As far as I can tell, digipaint is still commonly used today; animators have just gotten a lot better at using it. Last Exile is another show from the early era that I remembered looking a lot better than it did. Like Haibane Renmei, it was a show with amazing, imaginative visuals that ended up looking like hell because of a hideous color palette, rampant blurriness, and primitive CG integrated poorly with the 2D animation. I haven't watched Fam: The Silver Wing, but it would surprise me if it didn't look much better than the original.

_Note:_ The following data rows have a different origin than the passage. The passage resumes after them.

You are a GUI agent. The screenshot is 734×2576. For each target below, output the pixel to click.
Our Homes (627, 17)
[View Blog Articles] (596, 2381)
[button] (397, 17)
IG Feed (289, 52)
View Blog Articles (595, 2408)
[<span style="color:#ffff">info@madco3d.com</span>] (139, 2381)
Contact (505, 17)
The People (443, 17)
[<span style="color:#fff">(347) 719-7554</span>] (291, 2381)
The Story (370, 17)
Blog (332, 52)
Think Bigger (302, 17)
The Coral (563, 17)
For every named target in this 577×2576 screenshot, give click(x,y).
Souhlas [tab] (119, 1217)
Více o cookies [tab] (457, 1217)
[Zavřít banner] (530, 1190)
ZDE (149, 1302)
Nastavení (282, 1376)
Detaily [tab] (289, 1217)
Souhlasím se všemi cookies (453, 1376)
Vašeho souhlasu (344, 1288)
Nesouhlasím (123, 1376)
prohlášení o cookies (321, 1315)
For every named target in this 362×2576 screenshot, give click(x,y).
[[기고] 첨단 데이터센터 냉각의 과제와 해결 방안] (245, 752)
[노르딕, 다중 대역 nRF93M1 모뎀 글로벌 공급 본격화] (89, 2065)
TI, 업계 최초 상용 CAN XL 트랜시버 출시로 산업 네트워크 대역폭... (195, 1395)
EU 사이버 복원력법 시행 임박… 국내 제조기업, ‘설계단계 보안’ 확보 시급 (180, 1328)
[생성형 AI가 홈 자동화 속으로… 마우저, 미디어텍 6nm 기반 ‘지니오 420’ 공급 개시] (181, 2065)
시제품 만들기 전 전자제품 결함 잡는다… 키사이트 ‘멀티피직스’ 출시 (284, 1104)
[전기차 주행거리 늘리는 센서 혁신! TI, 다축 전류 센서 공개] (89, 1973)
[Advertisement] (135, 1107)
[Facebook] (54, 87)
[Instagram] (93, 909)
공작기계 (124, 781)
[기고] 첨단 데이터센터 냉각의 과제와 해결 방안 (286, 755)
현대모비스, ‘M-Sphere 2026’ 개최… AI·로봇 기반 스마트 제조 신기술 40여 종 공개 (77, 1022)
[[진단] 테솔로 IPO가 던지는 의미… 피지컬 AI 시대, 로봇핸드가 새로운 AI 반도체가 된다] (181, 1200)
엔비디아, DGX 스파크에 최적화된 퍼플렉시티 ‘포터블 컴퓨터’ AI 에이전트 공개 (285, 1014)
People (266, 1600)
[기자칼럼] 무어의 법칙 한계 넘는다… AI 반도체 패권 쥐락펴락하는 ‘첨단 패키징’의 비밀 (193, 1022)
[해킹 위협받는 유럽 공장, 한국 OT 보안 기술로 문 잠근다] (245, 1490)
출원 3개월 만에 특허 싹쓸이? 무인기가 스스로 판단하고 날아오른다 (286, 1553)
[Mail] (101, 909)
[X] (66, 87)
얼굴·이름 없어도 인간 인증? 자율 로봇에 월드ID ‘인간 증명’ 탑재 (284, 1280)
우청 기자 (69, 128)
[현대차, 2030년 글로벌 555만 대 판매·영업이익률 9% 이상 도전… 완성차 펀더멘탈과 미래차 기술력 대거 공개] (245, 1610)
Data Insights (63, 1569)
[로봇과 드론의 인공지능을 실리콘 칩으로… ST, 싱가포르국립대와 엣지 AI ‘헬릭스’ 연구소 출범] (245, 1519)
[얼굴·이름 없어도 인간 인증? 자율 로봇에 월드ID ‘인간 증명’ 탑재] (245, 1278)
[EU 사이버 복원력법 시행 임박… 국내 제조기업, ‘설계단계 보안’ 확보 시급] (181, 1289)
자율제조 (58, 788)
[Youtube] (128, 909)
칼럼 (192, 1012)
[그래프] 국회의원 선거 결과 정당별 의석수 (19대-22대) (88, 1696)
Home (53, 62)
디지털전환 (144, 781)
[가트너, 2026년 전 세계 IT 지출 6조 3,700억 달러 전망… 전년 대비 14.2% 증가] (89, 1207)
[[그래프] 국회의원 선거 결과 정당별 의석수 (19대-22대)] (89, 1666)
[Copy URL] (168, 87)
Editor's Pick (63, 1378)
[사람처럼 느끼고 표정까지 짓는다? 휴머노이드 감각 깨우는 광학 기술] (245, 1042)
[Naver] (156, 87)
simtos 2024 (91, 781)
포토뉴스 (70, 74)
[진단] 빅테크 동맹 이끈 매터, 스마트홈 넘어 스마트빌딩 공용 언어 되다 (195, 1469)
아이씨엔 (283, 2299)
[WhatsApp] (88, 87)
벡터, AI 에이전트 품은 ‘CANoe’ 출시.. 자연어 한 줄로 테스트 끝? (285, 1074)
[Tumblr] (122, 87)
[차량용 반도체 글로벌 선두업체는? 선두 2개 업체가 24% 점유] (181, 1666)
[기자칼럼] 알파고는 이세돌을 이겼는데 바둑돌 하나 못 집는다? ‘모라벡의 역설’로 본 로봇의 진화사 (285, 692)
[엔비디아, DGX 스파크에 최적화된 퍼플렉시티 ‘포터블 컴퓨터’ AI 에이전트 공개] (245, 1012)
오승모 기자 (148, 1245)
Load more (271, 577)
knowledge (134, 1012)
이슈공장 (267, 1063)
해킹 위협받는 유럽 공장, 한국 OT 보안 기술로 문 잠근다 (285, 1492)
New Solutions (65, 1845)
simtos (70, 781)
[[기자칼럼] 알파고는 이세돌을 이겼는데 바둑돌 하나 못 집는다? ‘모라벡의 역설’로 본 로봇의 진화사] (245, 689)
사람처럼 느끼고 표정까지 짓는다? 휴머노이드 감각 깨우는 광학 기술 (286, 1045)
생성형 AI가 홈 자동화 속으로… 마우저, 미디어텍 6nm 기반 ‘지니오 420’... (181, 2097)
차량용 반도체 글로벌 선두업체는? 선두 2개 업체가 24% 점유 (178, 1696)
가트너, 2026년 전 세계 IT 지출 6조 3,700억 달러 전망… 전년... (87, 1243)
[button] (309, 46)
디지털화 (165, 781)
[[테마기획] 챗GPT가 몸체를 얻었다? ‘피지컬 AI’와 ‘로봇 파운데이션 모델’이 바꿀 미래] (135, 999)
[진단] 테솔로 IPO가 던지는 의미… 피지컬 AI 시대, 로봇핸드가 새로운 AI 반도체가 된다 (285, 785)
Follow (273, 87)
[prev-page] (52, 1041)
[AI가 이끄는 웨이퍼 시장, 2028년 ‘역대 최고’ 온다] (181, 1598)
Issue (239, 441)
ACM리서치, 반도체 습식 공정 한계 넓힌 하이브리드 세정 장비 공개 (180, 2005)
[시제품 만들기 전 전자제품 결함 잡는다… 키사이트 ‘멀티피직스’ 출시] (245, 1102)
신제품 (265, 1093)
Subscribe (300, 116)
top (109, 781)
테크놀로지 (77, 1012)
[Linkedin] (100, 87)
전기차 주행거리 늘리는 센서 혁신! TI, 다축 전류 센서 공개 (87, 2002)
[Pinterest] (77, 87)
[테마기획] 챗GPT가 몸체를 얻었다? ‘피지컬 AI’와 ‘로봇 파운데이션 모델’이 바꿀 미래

Some shows have moved towards cel-shaded 3D animation. This is a technique where everything in the show is created in 3D CG, but through the use of filters and such, it almost kinda sorta ends up looking like traditional 2D animation. Cel-shaded 3D has been around for a while in video games, but it's just now in its early days for anime and suffering from problems just like early digipaint. However, it will probably end up replacing digipaint, since it's cheaper (just render a 3D model from different angles. It's almost like having actors again!) and getting better all the time. (Cf. Arpeggio of Blue Steel.)


Digital painting is a method of creating an art object (painting) digitally and/or a technique for making digital art in the computer. As a method of creating an art object, it adapts traditional painting medium such as acrylic paint, oils, ink, watercolor, etc. and applies the pigment to traditional carriers, such as woven canvas cloth, paper, polyester etc. by means of computer software driving industrial robotic or office machinery (printers). As a technique, it refers to a computer graphics software program that uses a virtual canvas and virtual painting box of brushes, colors and other supplies. The virtual box contains many instruments that do not exist outside the computer, and which give a digital artwork a different look and feel from an artwork that is made the traditional way.

from https://en.wikipedia.org/wiki/Digital_painting

  • This only partially answers the question. In the future if you want to copy something word for word from elsewhere, please make an attempt to reference that source.